Mandela Has Strong Pull on Tiger

By Associated PressNovember 15, 2003, 5:00 pm
GEORGE, South Africa -- As soon as Tiger Woods walked through the door, he felt a strong presence in the room without immediately seeing the man he came to visit.
 
'He was in the corner, reading the paper,' Woods said. 'I said, 'President Mandela, it's a pleasure to meet you.' He started talking about American football. He was just starting to learn about it.'
 
Woods was coming off a 1998 season in which he won only one time on the PGA Tour while revamping his swing. The week after Thanksgiving, he played the Casio World Open in Japan, then made his first trip to South Africa to play in the Million Dollar Challenge.
 
Nelson Mandela, the prisoner-turned-president of South Africa, invited Woods to his home.
 
'I had read all the information about him,' Woods told The Associated Press. 'If you're a minority, you've read up on what he did.
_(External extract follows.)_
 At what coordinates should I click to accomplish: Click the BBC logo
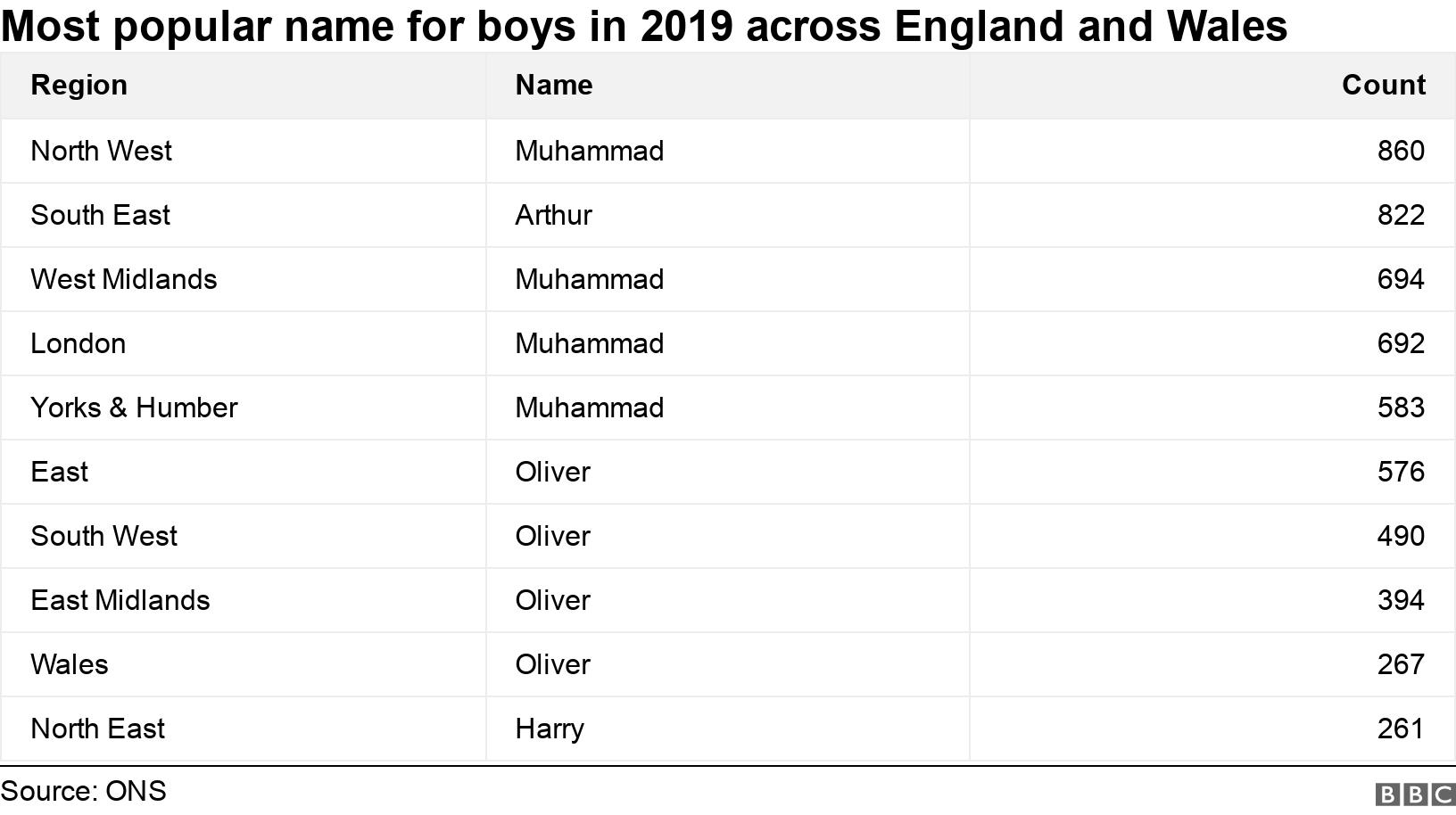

To go through what he did for 27 years and come out and be as humble as he was, and then run the country ... how tough a person do you have to be to do that?'
 
Mandela, respected and admired around the world, is a hero in South Africa for his work toward racial reconciliation in an apartheid-scarred nation, despite being imprisoned for 27 years.
 
Released in 1990, he won his nation's first all-race election in 1994 after the fall of apartheid. Mandela, 85, retired in 1999, but he remains as popular as ever.
 
He also is the main reason that Woods, who originally scoffed at the idea of the American golfers traveling halfway around the world after a long season, will be leading the U.S. team in the Presidents Cup.
 
'If I decided not to go, I'm sure I would have gotten a phone call,' Woods said with a grin. 'How can you not want to do anything for that man?'
 
Ernie Els, the unofficial host of the Presidents Cup, toured the Links Course at Fancourt Hotel and Country Club Estate last month and noticed the anticipation.
 
'This one is going to be big, it's going to be huge,' Els said. 'They all wanted to know if Tiger was coming. As you know, he can make or break an event.'
 
Woods' participation was crucial for the long-term success of the Presidents Cup, which began in 1994 and was patterned after the Ryder Cup, a chance for foreign-born players outside of Europe to play in a team format.
 
Woods was idolized at the Million Dollar Challenge in 1998, when he lost to Nick Price in a five-hole playoff. Rugby, cricket and golf were considered sports for rich white men. The majority of South Africans play soccer, and to have a man of color be the No. 1 player in golf was inspiring.
 
Els knew it was important for Woods to play, but he did not feel compelled to intervene.
 
'I never spoke to Tiger, asking him to please come,' Els said. 'It wasn't like, 'Here's my invitation.' I don't feel it was my place to do that. It's the tour's event. We just wanted this thing in South Africa.'
 
Els also knew he could rely -- if it came down to that -- on Mandela.
 
The Big Easy knows Mandela, and said they speak at least once a year by telephone.
 
'He speaks to you like he's known you forever,' Els said. 'Everybody loves him. And Nelson Mandela, I know personally, is a great fan of Tiger.'
 
Mandela called Els to congratulate him after he won the British Open last year at Muirfield, and at the end of the conversation, he asked Els to 'tell Tiger I said hello.'
 
Woods said he is looking forward to the matches, and prefers the Presidents Cup to the Ryder Cup because it is not as hostile in the media and the gallery.
 
He expects to see Mandela at some point during the week, which no doubt will be a highlight.
 
'I've met politicians, presidents, prime ministers, people all over the world,' Woods said. 'But I've never met anybody like that.'
 
Copyright 2003 Associated Press. All rights reserved. This material may not be published, broadcast, rewritten or redistributed.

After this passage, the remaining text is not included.